▶ **Supplied text**
================================

I personally find this kind of attitude extremely worrying. Perceptions about what is bad/good code or secure/insecure code have definitely changed since the first days of Unix. We shouldn't let code slip through the cracks just because it's old.


Overflows can crop up all over the place in C: you have to instrument every single +, - and * operator instance with overflow checks, each one of which needs a sane recovery strategy.

Some overflows indicate internal errors that should panic the kernel. Others are configuration or resource issues that can bubble up some errno value to user space. Some can have a fallback strategy: this calculation overflowed, try another one. Some overflows can be handled by "saturation" (a.k.a clamping): common in digital signal processing and supported natively in some DSP machine languages.

In other words, a silly patch that fixes a non-problem in one tiny place in a huge codebase doesn't accomplish anything. It's a big, wide-reaching task.


You don't have to instrument every single arithmetic operation. Multiplicative overflow can only happens if the value of one or the other operand is >= 2^(N/1), where N is the number of value bits.

On 64-bit machines, this means if you use 32-bit values and properly promote them, or one 32-bit value and one 64-bit value, you don't have to instrument.

Also, often times the better strategy is to design your code to be immune to overflow. Garbage-in is garbage-out, so if somebody gives you garbage then they can expect to get garbage out. All that matters is that you don't allow that garbage to taint the state of your program. I usually use unsigned arithmetic, because then I don't need to worry about undefined behavior in C. And for general bounds checking tasks my only condition is whether something is >= object-size.

================================

▶ **Dataset content**
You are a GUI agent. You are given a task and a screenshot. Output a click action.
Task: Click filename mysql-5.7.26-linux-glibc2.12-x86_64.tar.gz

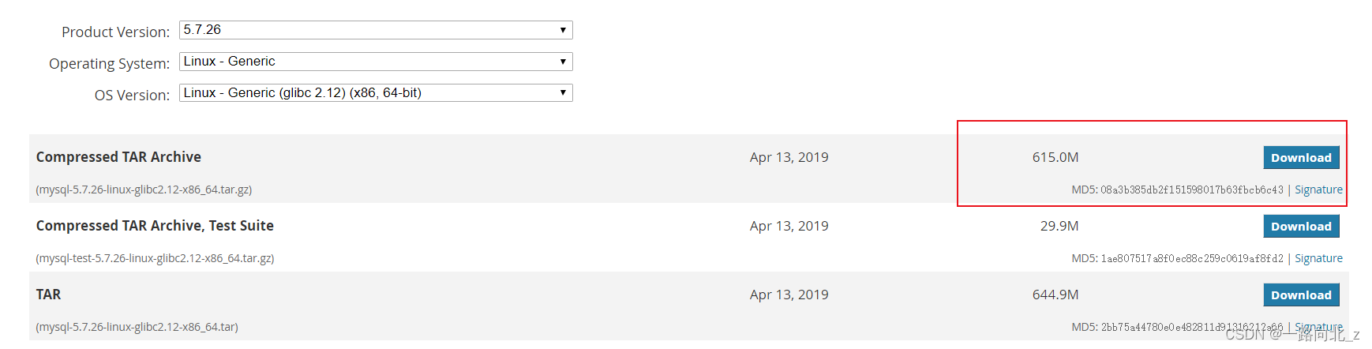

================================

▶ **Set tasks**
**1)** Reproduce the passage from the integer overflow thread starting at "Some overflows indicate" and ending at "big, wide-reaching task.".
**2)** In the integer overflow thread, the paragraph beginning "Some overflows indicate internal errors" describes several ways of handling an overflow. List every one of them.
**3)** Continue the integer overflow thread from its final sentence, keeping the same technical voice.

▶ **Task-by-task outputs**
**1)**
Some overflows indicate internal errors that should panic the kernel. Others are configuration or resource issues that can bubble up some errno value to user space. Some can have a fallback strategy: this calculation overflowed, try another one. Some overflows can be handled by "saturation" (a.k.a clamping): common in digital signal processing and supported natively in some DSP machine languages.

In other words, a silly patch that fixes a non-problem in one tiny place in a huge codebase doesn't accomplish anything. It's a big, wide-reaching task.

**2)**
- Panicking the kernel, for overflows that indicate internal errors
- Bubbling up an errno value to user space, for configuration or resource issues
- A fallback strategy: trying another calculation when one overflows
- Saturation, also known as clamping

**3)**
Some of us rigorously analyze our code for overflow problems.

Those of you who don't are like the programmers from 20 years ago who thought that it was too tedious to do bounds checking on buffers, and that because of all the existing code it wouldn't improve security.

Well it did matter. Like with buffer overflows, it's a collective action problem. The dilemma you point out doesn't exist if you stop being so resistant to change.


Your comments basically state the same thing: "we avoid these problems in C by conscientiously choosing the data representations and defending against the problems while creating and implementing the original design" which is true. But this is different from going back into a large and complex C program whose design and implementation neglected the issues.

Fixing some realloc calls is possible only because the function has an error return code, and so when the overflow occurs in the multiplication, it can "piggy back" on that null return. The hope is that the caller is already handling null properly and so everything is cool. (Is it? Was a test case ever executed in which that particular realloc call returned null?)

In general, multiplications in C take place in situations where there is no expectation of an error, and so no error handling strategy in place in the surrounding code. It may be difficult to introduce it, and even more difficult to test all the cases.

> I usually use unsigned arithmetic, because then I don't need to worry about undefined behavior in C.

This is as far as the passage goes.